- [DATA FOR THIS TASK]:
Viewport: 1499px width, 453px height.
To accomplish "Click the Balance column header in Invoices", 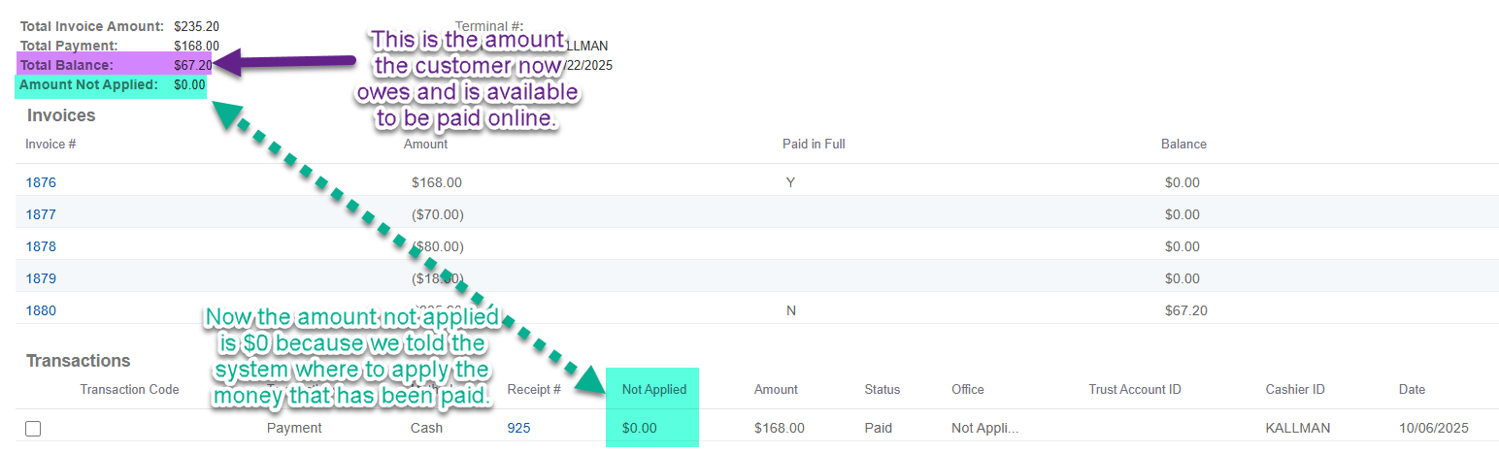I will pyautogui.click(x=1183, y=145).
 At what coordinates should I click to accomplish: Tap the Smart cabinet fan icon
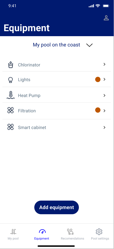coord(11,127)
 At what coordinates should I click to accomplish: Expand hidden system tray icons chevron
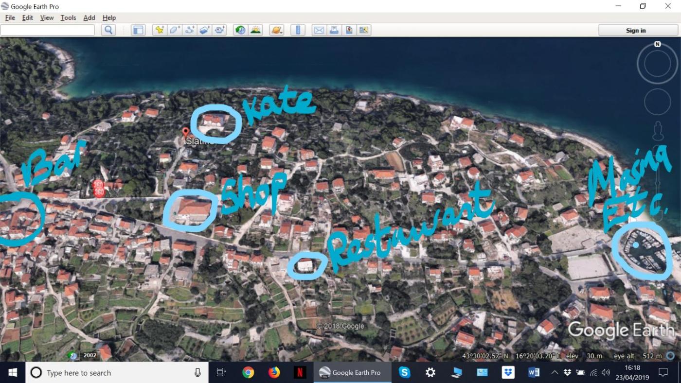(x=554, y=373)
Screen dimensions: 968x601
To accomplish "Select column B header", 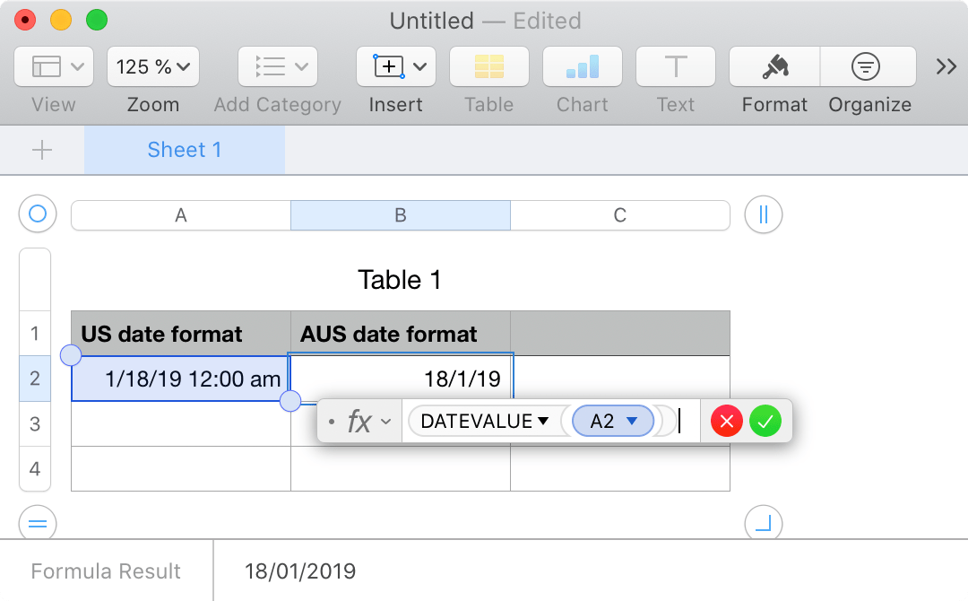I will coord(400,214).
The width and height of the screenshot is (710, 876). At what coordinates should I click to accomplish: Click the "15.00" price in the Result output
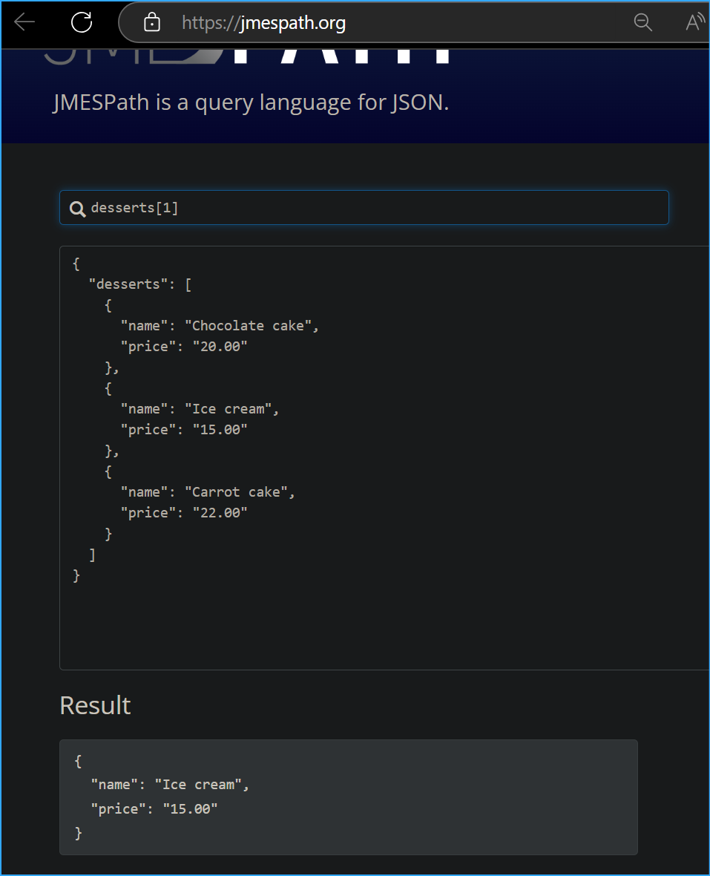191,808
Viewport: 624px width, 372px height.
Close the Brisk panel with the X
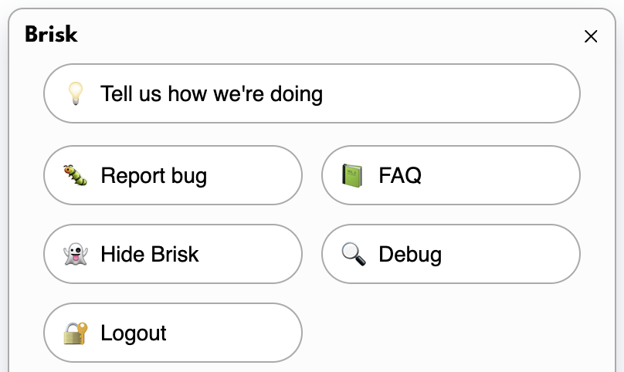pyautogui.click(x=591, y=36)
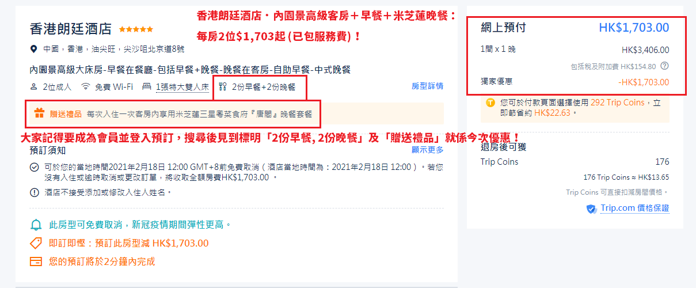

- [WHAT IS ASKED]: Rewrite the material above, requests included, starting with the line containing "Viewport: 624px width, 372px height." and continuing through the end of the material. Multiply every coordinate in the answers by 0.3 and round to whole numbers, with halves rounded up, and leave out the pictures.

- [EXERCISE ANSWER]:
Viewport: 624px width, 372px height.
Close the Brisk panel with the X
pyautogui.click(x=177, y=11)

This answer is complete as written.